Aterrizar el racismo cómo tema a debatir en Colombia es sumamente difícil por diferentes motivos, que van desde la alienación, pasan por la creencia popular de que todos somos “mestizos”, por lo tanto, no puede existir racismo y termina en la que es, quizá, la postura más ruin de todas: la que habla de una victimización aparentemente injustificada por parte de comunidades y grupos sociales que han sufrido los horrores de estas violencias racistas. No quiero dejar de mencionar que nuestra herencia colonial (y en general, la del mundo) es un factor determinante en este debate. Los negros y las negras llegaron a este territorio bajo el yugo expansionista europeo, y aun cuando desde Haití se ayudó a construir el proyecto independista de lo que hoy conocemos como Colombia, no fue suficiente esto para que en la incipiente república no se prohibiera la esclavitud solo hasta la década de 1850. Es decir, treinta años después de que Bolívar, su ejército (que era conformado también por indígenas) y con la ayuda de los haitianos, lograran su objetivo de “liberar” a la patria. Claro, la patria de los blancos.

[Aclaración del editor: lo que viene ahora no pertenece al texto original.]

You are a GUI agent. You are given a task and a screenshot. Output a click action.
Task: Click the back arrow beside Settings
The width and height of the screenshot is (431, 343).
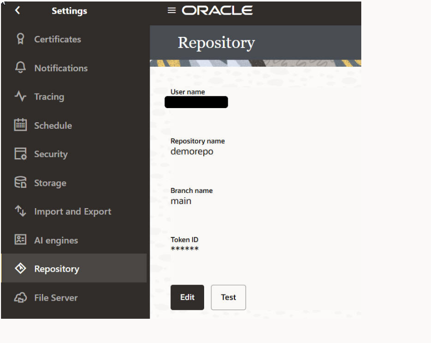click(17, 10)
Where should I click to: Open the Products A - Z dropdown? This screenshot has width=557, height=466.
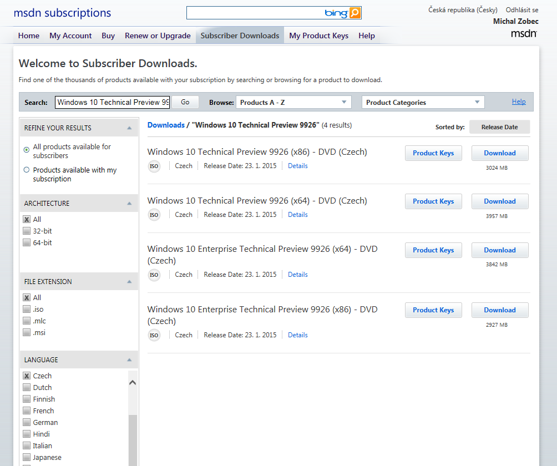[x=293, y=102]
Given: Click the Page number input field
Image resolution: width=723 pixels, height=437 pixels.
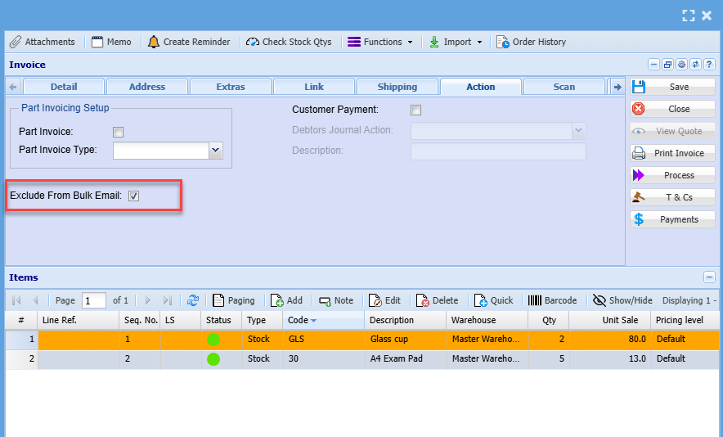Looking at the screenshot, I should pos(94,300).
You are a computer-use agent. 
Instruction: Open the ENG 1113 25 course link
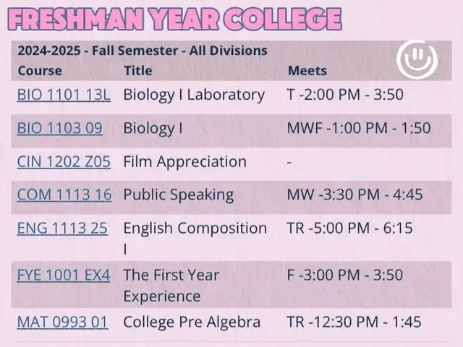click(x=62, y=228)
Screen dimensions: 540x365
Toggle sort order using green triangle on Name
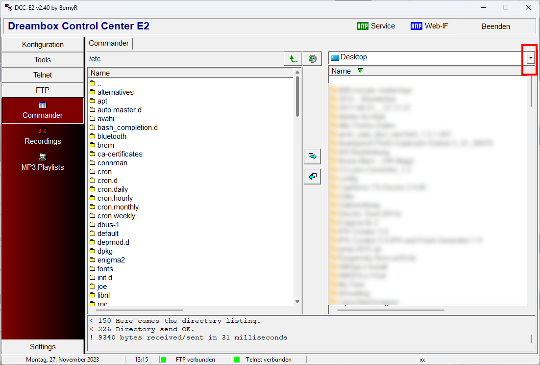pos(360,71)
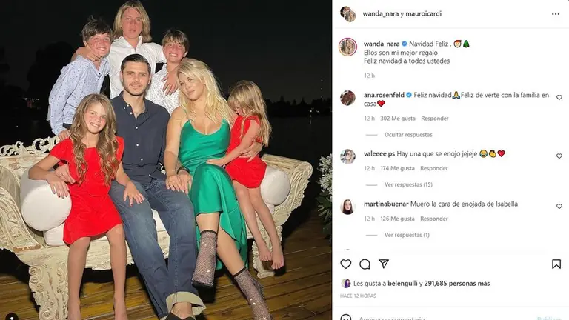Viewport: 569px width, 320px height.
Task: Expand Ver respuestas (1) under martinabuenar
Action: (x=407, y=235)
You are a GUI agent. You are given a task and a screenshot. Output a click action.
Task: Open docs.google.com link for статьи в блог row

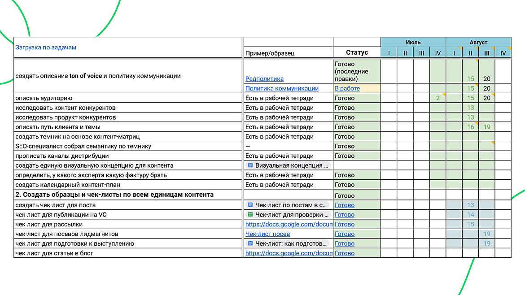click(289, 253)
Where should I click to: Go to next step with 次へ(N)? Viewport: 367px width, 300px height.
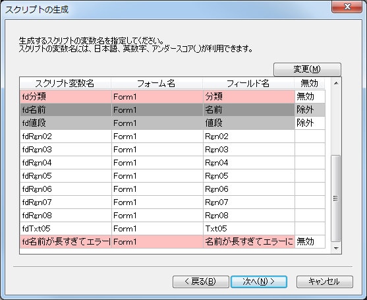pyautogui.click(x=259, y=282)
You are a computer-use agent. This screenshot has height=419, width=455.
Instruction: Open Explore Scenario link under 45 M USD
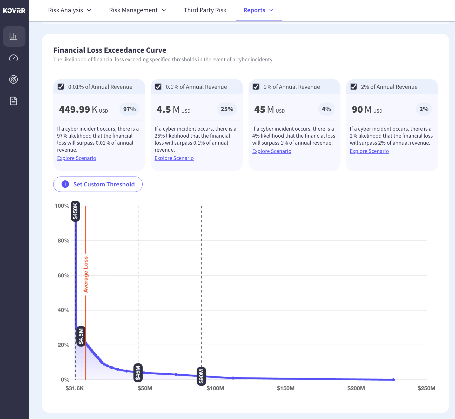272,151
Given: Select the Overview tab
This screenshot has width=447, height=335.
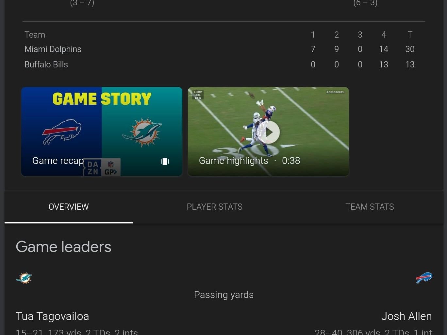Looking at the screenshot, I should click(69, 207).
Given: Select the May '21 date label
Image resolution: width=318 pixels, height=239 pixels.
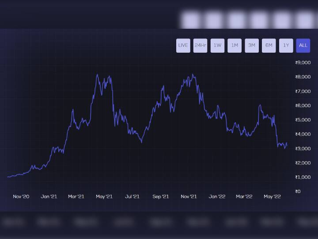Looking at the screenshot, I should click(104, 197).
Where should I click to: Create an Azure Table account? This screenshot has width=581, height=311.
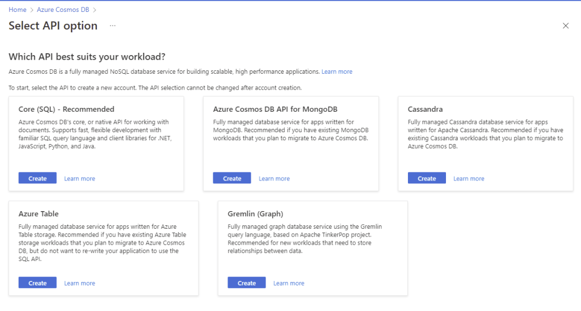tap(37, 283)
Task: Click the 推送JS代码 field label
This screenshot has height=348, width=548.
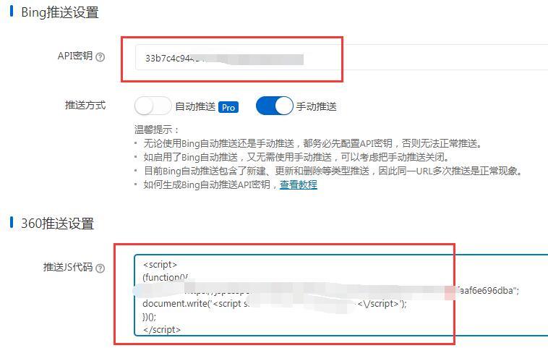Action: tap(68, 267)
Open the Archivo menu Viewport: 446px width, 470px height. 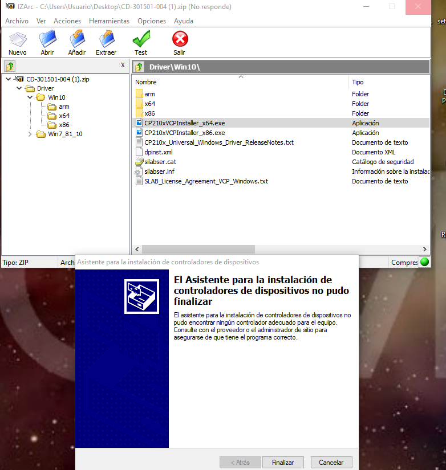pyautogui.click(x=17, y=21)
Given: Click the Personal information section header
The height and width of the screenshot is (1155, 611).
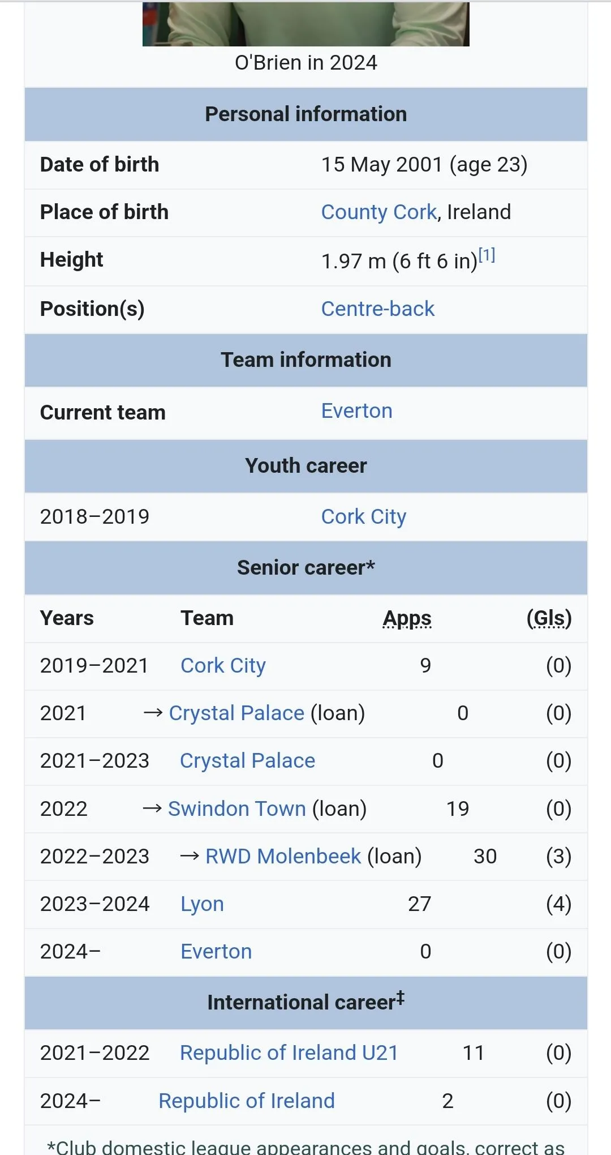Looking at the screenshot, I should pyautogui.click(x=306, y=114).
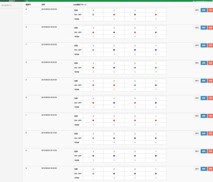Click the red delete button in the top row
This screenshot has height=182, width=213.
pos(210,10)
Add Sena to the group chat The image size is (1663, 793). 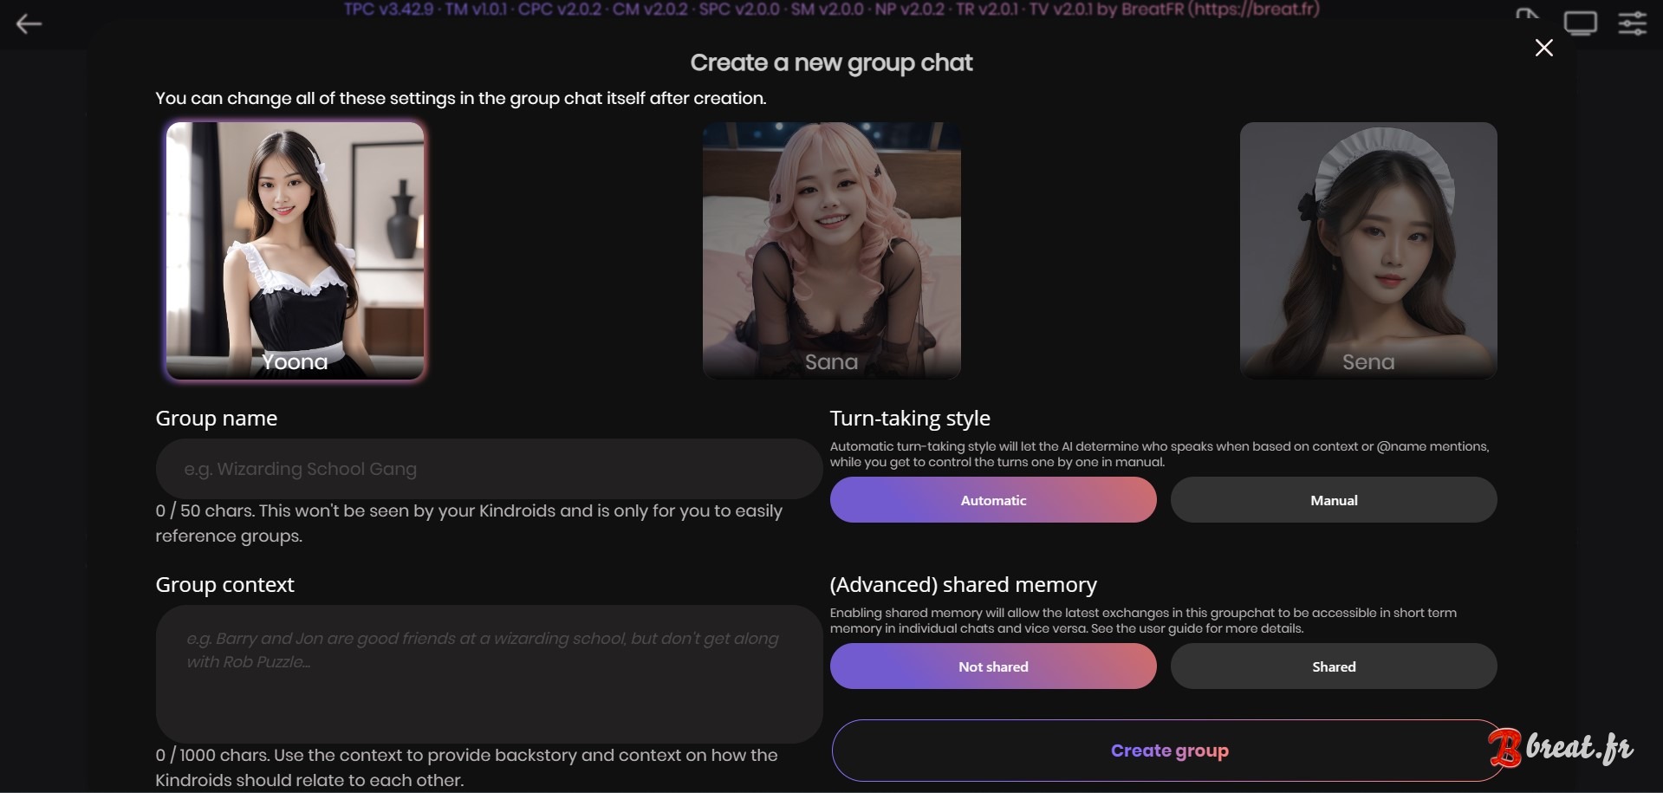pos(1368,250)
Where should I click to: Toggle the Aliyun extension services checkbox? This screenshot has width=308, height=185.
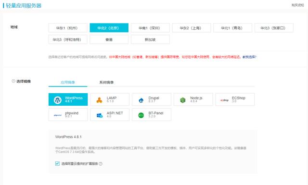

Basta con echarle un vistazo a las últimas décadas de la historia de nuestro país para identificar los códigos colonialistas que, reconfigurados en unas prácticas racistas y clasistas, todavía hoy rigen a las familias poderosas de tradición política y económica del país, y de cómo ciertos relatos construidos como historia única por parte de estas, afectan profundamente nuestro equilibrio social. Llegan como chispazos los recuerdos de que existe una portada de una revista española, en la que mujeres blancas y poderosas de Cali, aparecen posando con mujeres negras vestidas de “criadas” de fondo. O un vídeo de nuestra virreina universal haciendo apología a la esclavitud cuando en el bautismo católico de su hija, contrató personas afrodescendientes para que bailaran alrededor de ella. No faltará quien diga que promuevo el odio de clases o el odio racial sólo por señalar que existe una deuda histórica con las comunidades marginadas que han padecido la condena de ser considerados inferiores. Una deuda histórica que no tiene cómo ser saldada, porque los cientos de años de sufrimiento no se pueden resarcir, pero al menos nos brinda la oportunidad de pensar en un futuro diferente en el que todos quepamos desde la dignidad de estar vivos.

Aunque quisiera extenderme más en esta reflexión, con prudencia elijo guardar silencio ahora mismo, porque no es mi objetivo tratar de abarcar un fenómeno tan complejo en un breve artículo de opinión. Más no quisiera finalizar sin hacer mención a la tragedia acontecida hace unos días en el Putumayo, donde una comunidad civil, empobrecida y marginada, quedó atravesada entre el fuego del Ejército Nacional y supuestas disidencias. “Supuestas” porque, a pesar de que hicieron pasar a estas víctimas como positivos en combate, medios independientes y la comunidad misma han confirmado que eran civiles que estaban compartiendo en un bazar comunitario, del que se tiene pruebas hubo invitación formal. Hasta el momento se sabe de la historia de un joven estudiante de 16 años y una mujer embarazada que fueron asesinados, pero también de la historia de “heroísmo” que defiende con cinismo el nefasto Ministro Molano. Es imposible no hablar de conflicto armado y narcotráfico sin mencionar la cantidad de masacres que grupos étnicos y racializados han tenido que afrontar durante décadas, y de cómo sus historias de dolor se diluyen en la indiferencia de una sociedad que poco o nada se cuestiona la herencia del relato colonialista que llevamos como lastre.